The team recently achieved widespread delivery to mouse muscles by injecting a type 6 AAV vector carrying a microdystrophin gene into the tail veins of mice. At the same time they injected VEGF (vascular endothelial growth factor), which temporarily allowed the AAV vector to cross blood vessel walls and enter muscle cells.
“We’re putting a lot of effort into improving that strategy to make it simpler, safer, and something that can be achieved at lower doses,” Chamberlain says.
Chamberlain is ironing out administrative and regulatory wrinkles for a planned clinical trial of the strategy. He hopes to deliver the microdystrophin gene to the muscles of children with DMD in 2006 and to have a vascular gene therapy trial in place some time after that (delivered through the circulatory system).
“We have a lot of very good collaborators at the MDA clinic here in Seattle.
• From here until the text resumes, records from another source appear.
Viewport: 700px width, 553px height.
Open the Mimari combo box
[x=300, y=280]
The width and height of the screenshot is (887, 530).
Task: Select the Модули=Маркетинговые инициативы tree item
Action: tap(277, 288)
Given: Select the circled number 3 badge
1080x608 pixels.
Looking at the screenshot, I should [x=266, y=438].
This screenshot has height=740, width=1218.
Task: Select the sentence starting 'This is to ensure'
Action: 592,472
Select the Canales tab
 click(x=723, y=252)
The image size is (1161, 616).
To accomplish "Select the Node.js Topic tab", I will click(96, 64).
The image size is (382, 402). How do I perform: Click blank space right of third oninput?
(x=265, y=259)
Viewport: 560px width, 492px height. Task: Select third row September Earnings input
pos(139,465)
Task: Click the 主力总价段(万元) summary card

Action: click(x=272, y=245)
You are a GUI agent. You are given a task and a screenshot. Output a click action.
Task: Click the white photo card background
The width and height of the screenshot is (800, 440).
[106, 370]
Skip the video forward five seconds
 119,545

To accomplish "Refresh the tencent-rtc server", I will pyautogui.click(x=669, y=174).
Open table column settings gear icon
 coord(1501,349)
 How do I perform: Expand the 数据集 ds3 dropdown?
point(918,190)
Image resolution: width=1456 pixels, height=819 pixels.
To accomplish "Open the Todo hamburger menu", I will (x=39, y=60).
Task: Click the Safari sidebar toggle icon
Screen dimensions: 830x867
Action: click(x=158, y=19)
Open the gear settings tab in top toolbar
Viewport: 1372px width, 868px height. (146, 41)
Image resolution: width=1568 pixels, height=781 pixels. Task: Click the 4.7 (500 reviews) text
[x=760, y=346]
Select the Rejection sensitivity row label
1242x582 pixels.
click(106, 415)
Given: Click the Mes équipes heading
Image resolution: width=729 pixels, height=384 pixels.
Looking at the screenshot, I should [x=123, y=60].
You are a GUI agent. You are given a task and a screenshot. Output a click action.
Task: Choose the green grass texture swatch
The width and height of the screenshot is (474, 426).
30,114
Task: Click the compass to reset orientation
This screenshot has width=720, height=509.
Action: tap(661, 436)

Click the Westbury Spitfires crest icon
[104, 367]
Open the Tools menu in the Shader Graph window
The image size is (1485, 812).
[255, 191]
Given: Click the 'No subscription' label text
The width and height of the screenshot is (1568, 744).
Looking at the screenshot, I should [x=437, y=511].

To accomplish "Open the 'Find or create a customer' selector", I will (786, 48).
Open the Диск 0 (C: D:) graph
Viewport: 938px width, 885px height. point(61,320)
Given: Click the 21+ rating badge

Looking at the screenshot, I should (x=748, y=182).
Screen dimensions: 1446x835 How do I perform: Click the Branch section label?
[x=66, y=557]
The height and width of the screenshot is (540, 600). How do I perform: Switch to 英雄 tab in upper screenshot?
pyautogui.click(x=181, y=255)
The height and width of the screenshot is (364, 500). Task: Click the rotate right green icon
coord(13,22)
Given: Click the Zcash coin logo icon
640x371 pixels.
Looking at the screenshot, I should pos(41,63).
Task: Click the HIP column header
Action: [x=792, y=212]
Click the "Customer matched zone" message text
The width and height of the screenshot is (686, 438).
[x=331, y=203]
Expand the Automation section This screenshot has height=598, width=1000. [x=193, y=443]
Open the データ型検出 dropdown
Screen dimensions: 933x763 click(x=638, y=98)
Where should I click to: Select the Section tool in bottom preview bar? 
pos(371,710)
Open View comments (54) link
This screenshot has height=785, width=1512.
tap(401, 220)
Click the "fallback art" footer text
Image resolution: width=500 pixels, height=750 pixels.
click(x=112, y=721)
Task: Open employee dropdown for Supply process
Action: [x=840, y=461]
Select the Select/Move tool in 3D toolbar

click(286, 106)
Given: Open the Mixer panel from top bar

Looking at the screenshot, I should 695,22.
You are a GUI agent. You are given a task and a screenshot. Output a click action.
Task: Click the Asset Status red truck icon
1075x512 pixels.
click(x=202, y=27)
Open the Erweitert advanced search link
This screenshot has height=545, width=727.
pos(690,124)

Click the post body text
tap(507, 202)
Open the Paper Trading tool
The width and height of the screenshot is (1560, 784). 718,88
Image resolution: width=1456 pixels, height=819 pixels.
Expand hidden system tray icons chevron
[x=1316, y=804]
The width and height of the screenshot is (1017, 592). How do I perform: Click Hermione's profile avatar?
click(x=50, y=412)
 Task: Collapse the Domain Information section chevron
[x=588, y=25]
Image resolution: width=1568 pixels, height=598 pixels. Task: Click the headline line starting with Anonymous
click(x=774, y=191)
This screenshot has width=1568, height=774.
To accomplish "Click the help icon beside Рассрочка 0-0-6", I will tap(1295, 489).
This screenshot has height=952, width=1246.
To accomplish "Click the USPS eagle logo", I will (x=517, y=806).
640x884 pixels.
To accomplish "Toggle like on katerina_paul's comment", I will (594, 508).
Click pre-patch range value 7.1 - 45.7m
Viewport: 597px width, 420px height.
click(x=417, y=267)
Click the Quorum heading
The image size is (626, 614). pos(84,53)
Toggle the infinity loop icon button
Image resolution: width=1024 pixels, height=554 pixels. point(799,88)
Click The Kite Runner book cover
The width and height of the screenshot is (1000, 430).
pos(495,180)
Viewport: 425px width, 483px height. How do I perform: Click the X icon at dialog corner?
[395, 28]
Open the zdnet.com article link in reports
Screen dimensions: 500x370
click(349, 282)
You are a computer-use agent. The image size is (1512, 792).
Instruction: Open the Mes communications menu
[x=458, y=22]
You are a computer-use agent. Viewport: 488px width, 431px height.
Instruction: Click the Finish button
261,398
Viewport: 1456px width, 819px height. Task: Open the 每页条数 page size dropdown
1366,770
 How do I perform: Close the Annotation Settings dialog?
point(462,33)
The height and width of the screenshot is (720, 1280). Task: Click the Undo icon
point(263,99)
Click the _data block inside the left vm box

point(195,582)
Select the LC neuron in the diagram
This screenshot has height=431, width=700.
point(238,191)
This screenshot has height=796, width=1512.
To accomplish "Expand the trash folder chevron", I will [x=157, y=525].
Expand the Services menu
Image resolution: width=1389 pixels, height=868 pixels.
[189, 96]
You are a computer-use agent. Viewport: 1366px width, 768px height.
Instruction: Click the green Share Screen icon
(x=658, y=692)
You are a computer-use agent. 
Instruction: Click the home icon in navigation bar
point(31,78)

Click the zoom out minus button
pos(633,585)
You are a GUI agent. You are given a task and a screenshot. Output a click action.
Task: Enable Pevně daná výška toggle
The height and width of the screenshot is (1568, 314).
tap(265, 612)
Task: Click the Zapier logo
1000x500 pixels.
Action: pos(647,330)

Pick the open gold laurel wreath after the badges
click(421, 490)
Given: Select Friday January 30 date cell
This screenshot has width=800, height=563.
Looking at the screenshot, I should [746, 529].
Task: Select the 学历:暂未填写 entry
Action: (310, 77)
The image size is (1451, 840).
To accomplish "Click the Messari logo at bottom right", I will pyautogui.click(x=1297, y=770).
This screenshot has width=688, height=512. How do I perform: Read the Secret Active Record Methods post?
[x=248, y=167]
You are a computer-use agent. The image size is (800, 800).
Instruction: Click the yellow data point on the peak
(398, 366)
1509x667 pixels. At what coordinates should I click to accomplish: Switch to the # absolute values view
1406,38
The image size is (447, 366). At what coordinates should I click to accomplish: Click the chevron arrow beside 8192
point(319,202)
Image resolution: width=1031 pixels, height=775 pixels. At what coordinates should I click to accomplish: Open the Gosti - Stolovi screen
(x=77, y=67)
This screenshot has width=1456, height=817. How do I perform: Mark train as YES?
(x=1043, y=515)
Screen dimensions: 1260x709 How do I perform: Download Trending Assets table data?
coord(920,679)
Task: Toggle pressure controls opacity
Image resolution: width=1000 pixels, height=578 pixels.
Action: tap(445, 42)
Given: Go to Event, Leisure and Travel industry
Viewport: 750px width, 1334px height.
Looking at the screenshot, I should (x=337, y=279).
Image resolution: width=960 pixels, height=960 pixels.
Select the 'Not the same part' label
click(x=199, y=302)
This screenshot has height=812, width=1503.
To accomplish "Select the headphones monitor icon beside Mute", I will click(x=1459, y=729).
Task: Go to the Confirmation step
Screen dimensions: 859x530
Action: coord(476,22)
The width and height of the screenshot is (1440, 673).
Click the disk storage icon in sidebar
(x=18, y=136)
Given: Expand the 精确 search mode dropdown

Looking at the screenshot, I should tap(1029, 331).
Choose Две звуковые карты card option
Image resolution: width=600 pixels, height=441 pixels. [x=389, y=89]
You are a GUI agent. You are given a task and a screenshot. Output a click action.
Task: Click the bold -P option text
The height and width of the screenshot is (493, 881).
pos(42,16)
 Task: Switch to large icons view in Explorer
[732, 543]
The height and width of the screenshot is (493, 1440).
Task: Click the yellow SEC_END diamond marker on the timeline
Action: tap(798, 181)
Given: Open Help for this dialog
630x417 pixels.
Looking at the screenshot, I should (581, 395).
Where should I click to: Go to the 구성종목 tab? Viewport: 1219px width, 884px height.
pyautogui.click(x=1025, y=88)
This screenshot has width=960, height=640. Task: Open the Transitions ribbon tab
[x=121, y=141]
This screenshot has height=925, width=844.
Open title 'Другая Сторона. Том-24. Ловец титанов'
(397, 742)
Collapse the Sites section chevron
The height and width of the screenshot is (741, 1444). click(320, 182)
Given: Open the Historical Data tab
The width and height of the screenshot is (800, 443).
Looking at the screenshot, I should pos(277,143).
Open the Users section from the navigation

We’ve actually got more than 12 physicians who have joined our Wellstone Muscular Dystrophy Cooperative Research Center and who will be part of the clinical trial team. [This center is co-funded by MDA and the National Institutes of Health.]
“My lab won’t conduct the actual trials, since I’m not a physician,” Chamberlain says. “However, we will develop the system in preclinical studies and generate a microdystrophin vector that can be tested in the clinic.”